ASSIGNMENT => From the text on climate and diabetic foot ulcer risk below, return word for word the stretch from "Healthcare providers can" through "or mobility impairments.".

SELECTED TEXT =>
Systemic factors also affect foot health in relation to climate. Adequate hydration (especially in hot weather) maintains skin elasticity and supports microcirculation. A diet rich in vitamin C, zinc, and protein is essential for collagen synthesis and wound healing. Glycemic control is paramount: sustained hyperglycemia impairs immune function and delays healing, exacerbating the impact of any climate-related insult. Patients who live in areas with extreme heat or cold should work with a dietitian to ensure optimal metabolic control during environmental stress.

Special Populations and Global Considerations

Climate-related ulcer risk is not uniform; it varies by geography, socioeconomic status, and access to care. Indigenous populations in remote tropical areas often lack access to clean water, proper footwear, and regular podiatry. These structural determinants must be addressed at a public health level through community-based foot screening programs and subsidized footwear distribution. Similarly, homeless individuals in cold climates face dramatically increased risks of frostbite and ulcers; outreach services should include shelter, warm socks, and foot clinics in winter months.

Healthcare providers should be aware of local epidemiological data. For example, a study from the International Working Group on the Diabetic Foot (IWGDF) noted that the highest amputation rates in the world occur in Pacific Island nations and parts of Central America, where tropical climate interacts with limited healthcare infrastructure. IWGDF publishes global guidelines that include environment-specific recommendations, such as the use of insect repellent to prevent bites that can become infected in at-risk feet. The CDC offers patient education materials on foot care adapted for seasonal changes. Additionally, a 2020 systematic review in Diabetes Research and Clinical Practice found that biomechanical interventions (insoles, offloading footwear) are more effective when prescribed with attention to the patient’s daily environment. Diabetes UK provides climate-specific tips, such as checking feet after walking on hot pavement. Finally, the World Health Organization emphasizes foot care in its diabetes management protocols, though climate is often missing from national guidelines—a gap that needs closure.

Patient Education and Self-Monitoring

Empowering patients to self-monitor is the cornerstone of prevention. Daily self-inspection of both feet using a mirror (or assistance from a caregiver) should be non-negotiable. Look for changes in skin color, temperature, swelling, or any break in the skin. The “feet on the floor” rule: before putting on shoes, inspect the inside. After outdoor activity, check for foreign objects or moisture. Patients should be taught to palpate for warmth differences between feet, as unilateral warmth can indicate inflammation or infection. In cold climates, using a handheld mirror to examine the soles avoids bending and risking falls.

Healthcare providers can reinforce education with written handouts and videos tailored to the patient’s climate zone. For instance, patients in arid regions should be reminded to moisturize twice daily, while those in humid areas should be reminded to use powders. Seasonal reminder phone apps can prompt foot checks and shoe changes. Family members should be trained to assist patients with visual or mobility impairments.

Conclusion

Climate and environmental conditions are not static background factors; they are active determinants of foot ulcer risk. By understanding how temperature, humidity, terrain, and seasonal patterns affect skin integrity and circulation, patients and clinicians can implement targeted prevention strategies. Adapting foot care routines to local environmental realities—whether by choosing climate-appropriate footwear, modifying indoor humidity, or adjusting activity levels—can substantially reduce ulcer incidence and the cascade of complications that follow. As global climate patterns shift, the intersection of diabetes and environment will grow in importance. Healthcare systems must integrate environmental risk assessment into routine diabetes care and allocate resources to mitigate these modifiable hazards. With vigilant self-care paired with professional support, the impact of climate on foot ulcer risk can be minimized, improving quality of life and reducing the burden of diabetes-related amputations worldwide.

GIVEN RECORDS =>

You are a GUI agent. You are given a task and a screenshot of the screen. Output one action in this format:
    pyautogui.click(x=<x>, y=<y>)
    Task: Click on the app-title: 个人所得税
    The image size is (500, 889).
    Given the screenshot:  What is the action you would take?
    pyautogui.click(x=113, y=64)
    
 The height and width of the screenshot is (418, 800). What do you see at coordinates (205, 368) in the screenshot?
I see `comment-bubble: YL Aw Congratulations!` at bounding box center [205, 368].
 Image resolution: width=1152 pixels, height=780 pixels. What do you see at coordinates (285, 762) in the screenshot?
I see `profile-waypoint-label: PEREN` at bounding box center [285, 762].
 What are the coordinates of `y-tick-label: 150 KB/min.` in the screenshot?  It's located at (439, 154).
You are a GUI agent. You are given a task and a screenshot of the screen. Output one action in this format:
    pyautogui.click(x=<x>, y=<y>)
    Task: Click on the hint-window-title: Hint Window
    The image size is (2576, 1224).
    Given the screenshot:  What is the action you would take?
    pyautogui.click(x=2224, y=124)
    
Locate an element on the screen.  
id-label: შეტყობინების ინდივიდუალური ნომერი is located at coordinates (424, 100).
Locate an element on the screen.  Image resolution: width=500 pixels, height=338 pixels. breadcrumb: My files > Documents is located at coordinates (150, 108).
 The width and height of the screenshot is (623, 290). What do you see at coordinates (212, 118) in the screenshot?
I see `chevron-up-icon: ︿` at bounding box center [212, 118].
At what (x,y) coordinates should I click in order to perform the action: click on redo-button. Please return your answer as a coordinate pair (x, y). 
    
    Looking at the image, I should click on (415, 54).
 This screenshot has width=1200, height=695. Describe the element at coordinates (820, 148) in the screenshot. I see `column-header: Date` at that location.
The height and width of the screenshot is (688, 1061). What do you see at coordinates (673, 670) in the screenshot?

THE COMPLETED TASK =>
Healthcare providers can reinforce education with written handouts and videos tailored to the patient’s climate zone. For instance, patients in arid regions should be reminded to moisturize twice daily, while those in humid areas should be reminded to use powders. Seasonal reminder phone apps can prompt foot checks and shoe changes. Family members should be trained to assist patients with visual or mobility impairments.